Preheat oven to 350 degrees F.
With a meat mallet or a rolling pin, pound the chicken cutlets between sheets of plastic wrap to 1/8-inch thickness. Season the cutlets with salt and pepper and press the seasonings into the meat with your fingers.
Make the coating: Combine the bread crumbs, cheese, parsley, salt, and pepper in a small bowl. Work in the olive oil by hand, then spread the mixture on a dinner plate. Spread the flour on another dinner plate. Break the eggs into a shallow bowl and beat lightly. Dip the cutlets in the flour, coating both sides and shaking off the excess. Then dip in the egg, letting any excess drip back into the bowl. Finally, coat the cutlets on both sides with the seasoned bread crumbs, pressing them into place. As each cutlet is coated, place it on a tray. Cover the cutlets and refrigerate until you are ready to fry them.

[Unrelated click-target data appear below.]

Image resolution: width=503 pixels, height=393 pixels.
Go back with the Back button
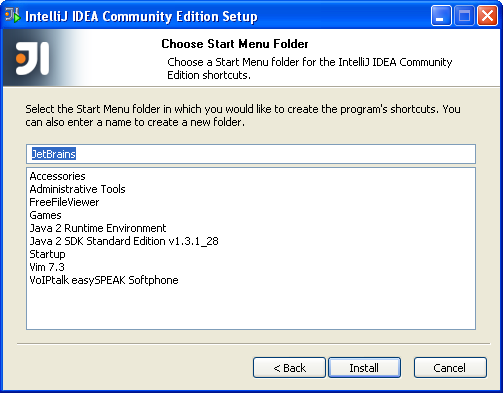pyautogui.click(x=289, y=368)
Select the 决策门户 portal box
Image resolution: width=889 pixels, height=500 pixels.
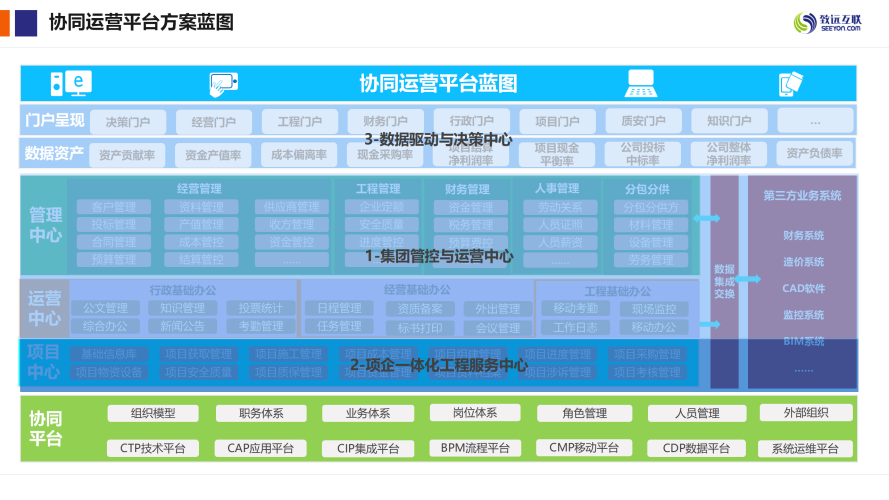pos(128,122)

Heat a large skillet over high heat until very hot. Add olive oil to a depth of 1/4-inch. When the oil is almost smoking, add as many cutlets as the skillet will hold comfortably; do not crowd the pan. Cook until the cutlets are golden on the bottom, about 1 minute. Turn and cook on the second side about 30 seconds to 1 minute longer. With tongs, lift the cutlets as they are done, allowing any excess oil to drain back into the skillet, and transfer to cookie sheet lined with paper bag to drain excess oil. Repeat with the remaining cutlets.
When ready to serve, place chicken cutlets on cookie sheet to finish cooking, about 2 minutes.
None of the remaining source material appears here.